▸ BRIEF
Pull out every line below that holds the word "computer".

[Stored data]
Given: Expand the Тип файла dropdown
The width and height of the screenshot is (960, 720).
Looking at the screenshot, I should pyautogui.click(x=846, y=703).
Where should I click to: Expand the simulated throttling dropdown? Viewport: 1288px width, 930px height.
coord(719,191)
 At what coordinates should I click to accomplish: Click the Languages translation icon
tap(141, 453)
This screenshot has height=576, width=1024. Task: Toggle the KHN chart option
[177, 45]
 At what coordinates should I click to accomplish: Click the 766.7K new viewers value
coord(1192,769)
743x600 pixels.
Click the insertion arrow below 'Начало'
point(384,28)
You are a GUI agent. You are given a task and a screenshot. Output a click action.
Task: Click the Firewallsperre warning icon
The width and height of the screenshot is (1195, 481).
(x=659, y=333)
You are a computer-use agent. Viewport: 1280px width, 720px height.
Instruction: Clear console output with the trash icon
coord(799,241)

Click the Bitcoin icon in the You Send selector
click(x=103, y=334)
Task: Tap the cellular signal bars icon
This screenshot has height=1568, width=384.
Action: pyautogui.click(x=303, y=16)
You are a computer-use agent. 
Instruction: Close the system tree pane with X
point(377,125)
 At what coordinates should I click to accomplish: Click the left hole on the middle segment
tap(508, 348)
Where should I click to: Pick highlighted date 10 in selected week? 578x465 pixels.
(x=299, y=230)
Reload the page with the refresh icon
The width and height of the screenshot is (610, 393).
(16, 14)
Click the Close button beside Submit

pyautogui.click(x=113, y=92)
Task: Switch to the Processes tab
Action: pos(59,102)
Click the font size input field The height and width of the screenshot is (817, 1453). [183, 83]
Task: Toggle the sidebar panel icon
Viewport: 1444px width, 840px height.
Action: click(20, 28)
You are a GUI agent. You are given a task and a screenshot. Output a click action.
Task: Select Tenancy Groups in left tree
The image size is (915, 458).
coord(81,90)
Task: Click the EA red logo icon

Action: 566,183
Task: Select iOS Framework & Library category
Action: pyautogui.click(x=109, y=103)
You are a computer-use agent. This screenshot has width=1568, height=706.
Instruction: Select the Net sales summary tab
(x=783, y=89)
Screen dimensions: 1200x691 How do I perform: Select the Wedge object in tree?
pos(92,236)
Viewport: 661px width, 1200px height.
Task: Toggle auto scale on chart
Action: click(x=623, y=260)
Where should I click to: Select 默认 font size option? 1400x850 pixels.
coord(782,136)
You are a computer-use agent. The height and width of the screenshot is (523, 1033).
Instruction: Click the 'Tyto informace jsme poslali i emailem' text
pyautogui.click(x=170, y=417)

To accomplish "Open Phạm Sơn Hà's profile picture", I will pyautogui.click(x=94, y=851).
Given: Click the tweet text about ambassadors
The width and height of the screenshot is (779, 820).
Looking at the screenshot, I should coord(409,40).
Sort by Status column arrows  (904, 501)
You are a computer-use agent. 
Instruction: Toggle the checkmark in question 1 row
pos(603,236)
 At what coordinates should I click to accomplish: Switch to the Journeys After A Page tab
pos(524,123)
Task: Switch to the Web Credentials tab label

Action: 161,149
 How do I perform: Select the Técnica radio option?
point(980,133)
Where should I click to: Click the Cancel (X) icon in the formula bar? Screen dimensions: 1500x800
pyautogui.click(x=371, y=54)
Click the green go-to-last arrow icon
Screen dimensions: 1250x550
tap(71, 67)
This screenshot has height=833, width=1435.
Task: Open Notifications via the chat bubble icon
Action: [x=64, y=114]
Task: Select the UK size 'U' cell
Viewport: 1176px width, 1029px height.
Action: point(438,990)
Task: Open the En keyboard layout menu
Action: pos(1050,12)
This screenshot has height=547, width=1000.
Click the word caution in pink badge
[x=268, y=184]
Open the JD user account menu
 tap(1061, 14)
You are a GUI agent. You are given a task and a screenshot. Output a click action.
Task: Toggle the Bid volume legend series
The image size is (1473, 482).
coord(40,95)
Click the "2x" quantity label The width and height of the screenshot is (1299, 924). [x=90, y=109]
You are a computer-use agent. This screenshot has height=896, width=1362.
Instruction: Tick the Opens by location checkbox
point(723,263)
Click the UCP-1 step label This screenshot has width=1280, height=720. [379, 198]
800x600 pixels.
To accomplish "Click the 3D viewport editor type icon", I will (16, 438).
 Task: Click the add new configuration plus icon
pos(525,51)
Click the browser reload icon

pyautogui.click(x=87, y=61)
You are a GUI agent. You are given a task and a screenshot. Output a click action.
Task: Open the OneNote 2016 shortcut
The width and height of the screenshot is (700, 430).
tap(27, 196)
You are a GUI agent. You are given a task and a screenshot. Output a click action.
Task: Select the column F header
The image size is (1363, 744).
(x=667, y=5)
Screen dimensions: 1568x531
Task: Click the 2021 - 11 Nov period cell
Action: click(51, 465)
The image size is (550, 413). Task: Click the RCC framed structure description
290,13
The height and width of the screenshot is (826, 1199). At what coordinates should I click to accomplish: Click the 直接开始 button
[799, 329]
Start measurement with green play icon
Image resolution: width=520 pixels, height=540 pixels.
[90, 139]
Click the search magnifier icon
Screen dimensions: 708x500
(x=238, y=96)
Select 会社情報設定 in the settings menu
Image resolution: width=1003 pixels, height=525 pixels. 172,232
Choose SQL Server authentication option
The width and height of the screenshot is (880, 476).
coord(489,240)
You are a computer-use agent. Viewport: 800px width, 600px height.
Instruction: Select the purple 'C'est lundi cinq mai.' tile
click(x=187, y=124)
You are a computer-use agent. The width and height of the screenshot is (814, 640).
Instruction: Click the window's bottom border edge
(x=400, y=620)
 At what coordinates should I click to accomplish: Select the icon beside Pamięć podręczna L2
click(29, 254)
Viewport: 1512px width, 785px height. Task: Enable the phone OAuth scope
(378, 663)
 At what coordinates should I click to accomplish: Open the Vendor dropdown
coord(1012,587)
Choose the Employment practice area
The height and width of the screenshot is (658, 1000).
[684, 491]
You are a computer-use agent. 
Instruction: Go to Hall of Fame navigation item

▸ RESPONSE AREA
You are a computer-use agent. Viewport: 1280px width, 720px height.
You are a computer-use agent. 
You are a computer-use agent. This screenshot has width=1568, height=706.
You are a computer-use agent. The height and width of the screenshot is (523, 1033).
You are a computer-use agent. 
You are a computer-use agent. This screenshot has height=896, width=1362.
You are a computer-use agent. Viewport: 800px width, 600px height.
You are a computer-use agent. The width and height of the screenshot is (814, 640).
You are a computer-use agent. 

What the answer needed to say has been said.